The analytics software can then examine combinations of more than 2,000 potential optimization measures – everything from glaring issues like HVAC renovations to subtle operational changes – providing automated outputs. Buildings within a portfolio can be ranked in terms of energy consumption and efficiency, allowing stakeholders to get the best bang for their buck in optimizing them.
“Our tool is trying to automate as much as possible the entire process of an auditor collecting data while on site, using it to make calculations on potential energy savings measures and streamlining reporting measures,” said Retroficiency CEO Bennett Fisher.
For decades, the traditional motif for energy audits has required an auditor to physically inventory an entire building – usually over the course of several days –then compile reports and analysis. Fisher said analytics speeds up the inventory process by telling an auditor what kinds of data to collect, and further improves audits through its ability to compare vast combinations of potential improvements based on the building model itself.
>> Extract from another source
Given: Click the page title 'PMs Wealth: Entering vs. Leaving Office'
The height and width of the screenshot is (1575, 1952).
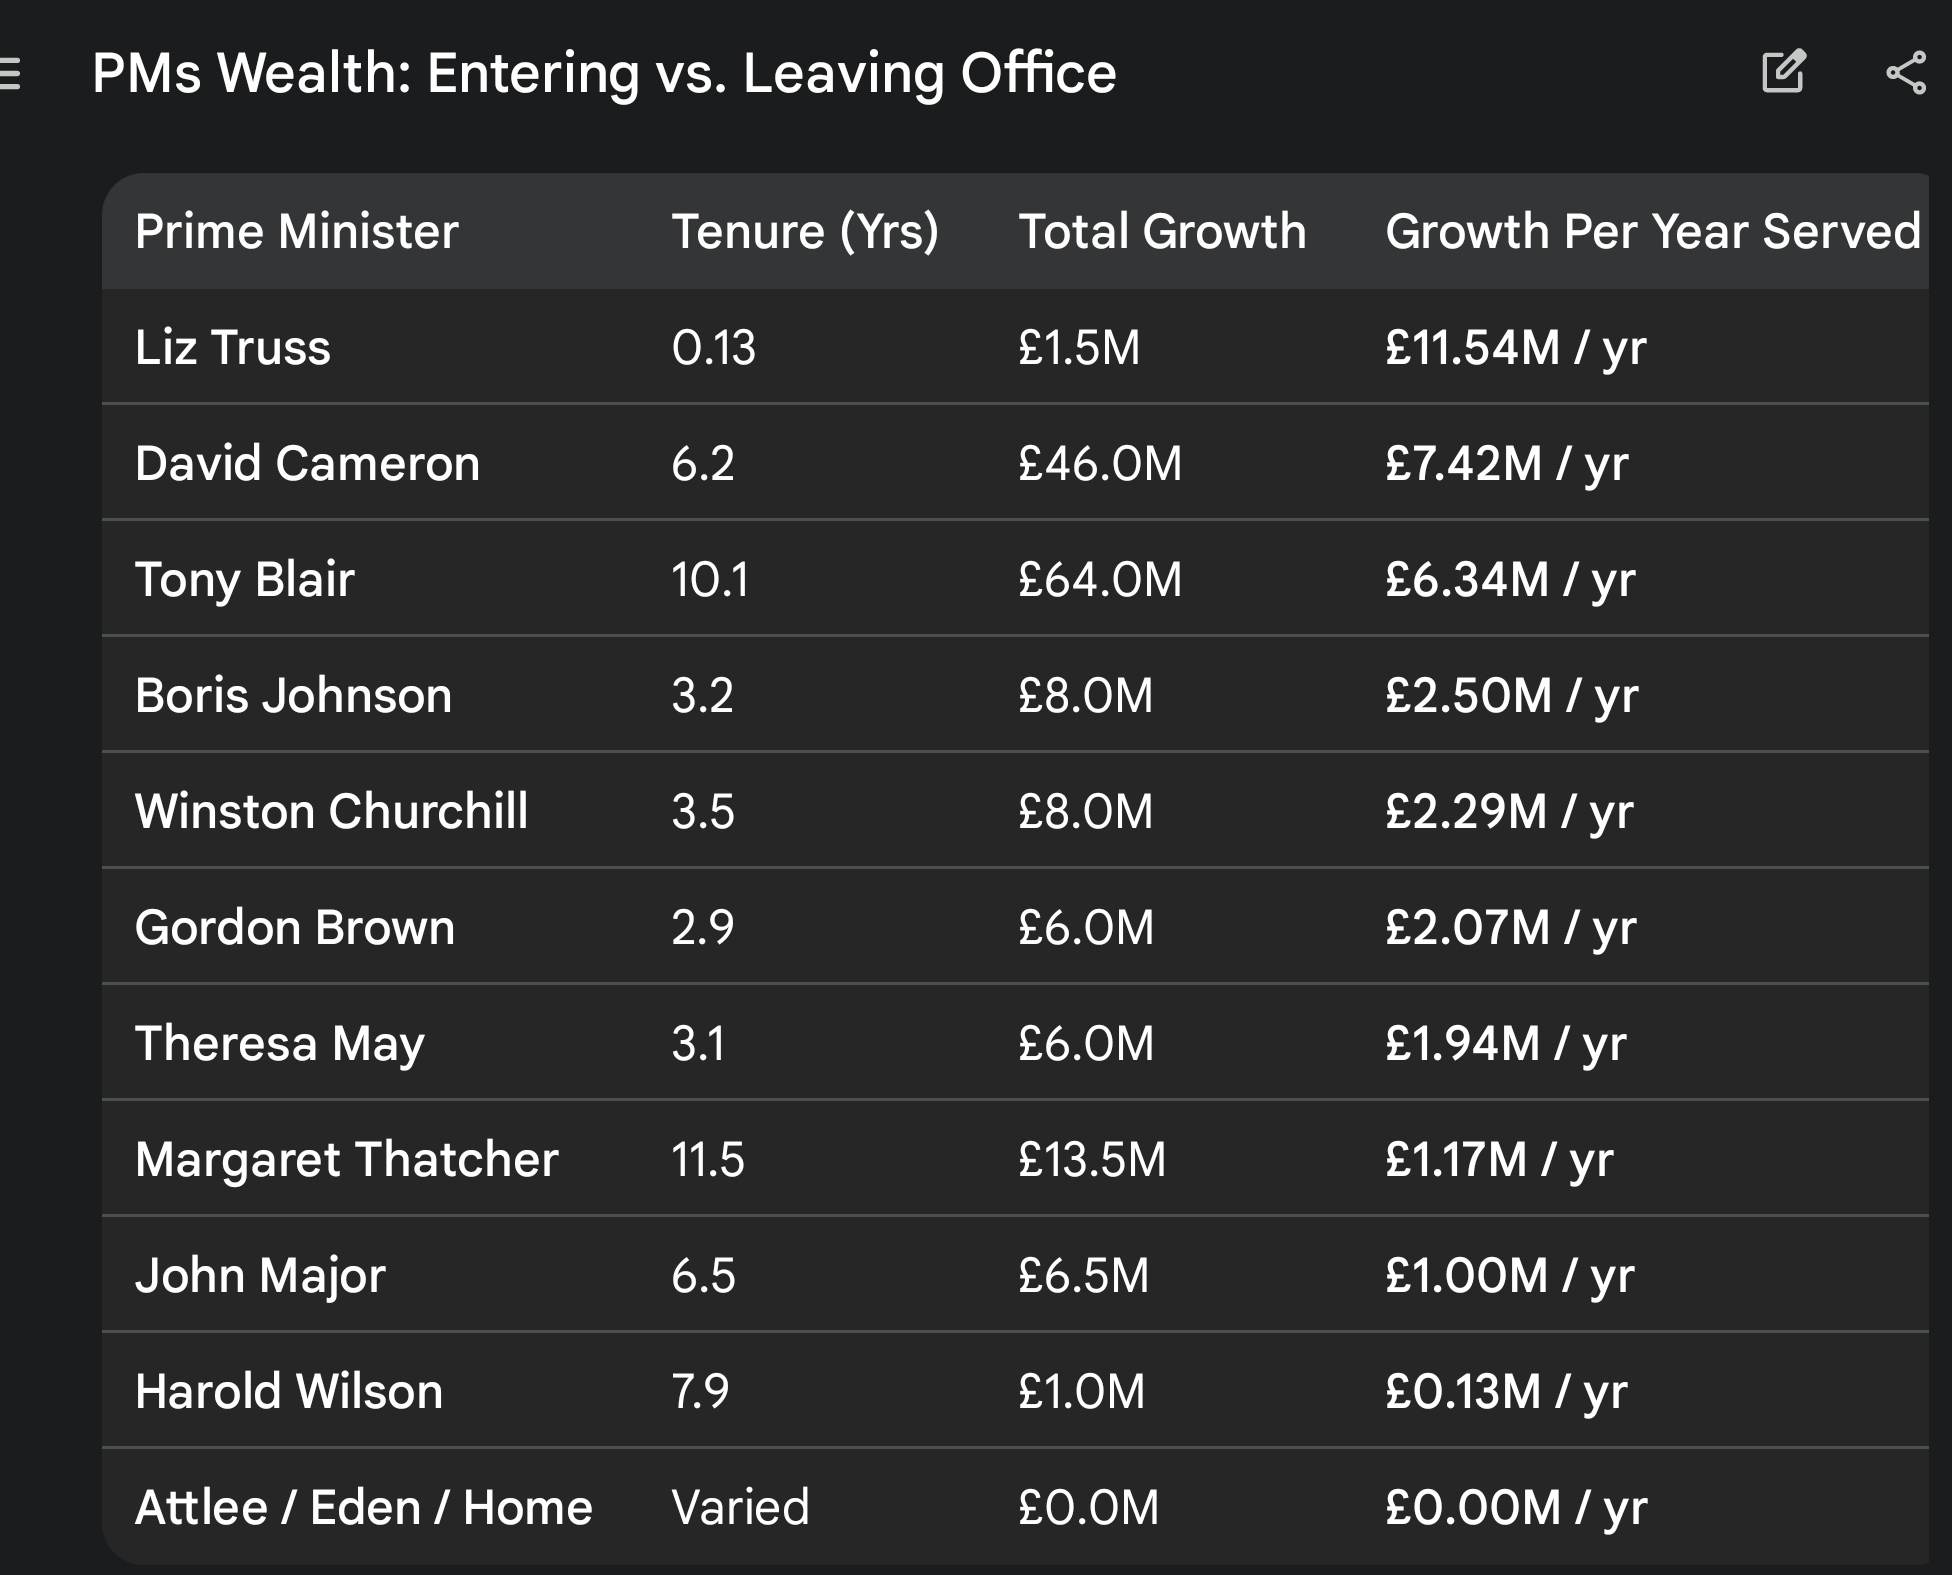Looking at the screenshot, I should pyautogui.click(x=604, y=73).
In addition, Fisher said, Automated Energy Audit continually assesses a building “for ongoing solutions,” positioning stakeholders to respond rapidly to new requirements or federal mandates.
The federal government occupies some 500,000 buildings worldwide – far more than any other private or public sector entity – spending $7 billion per year essentially just keeping the lights on. Because much of that money – some government data suggests between 30 and 40 percent – is ultimately wasted through inefficiencies, Fisher said the influx of analytics to energy audits could eventually lead to major savings. The energy audits of the 650 Army and Navy buildings could serve as a use case for other agencies.
“Large-scale portfolio owners like DOD can drive deeper energy savings at a fraction of the cost of a manual approach,” Fisher said.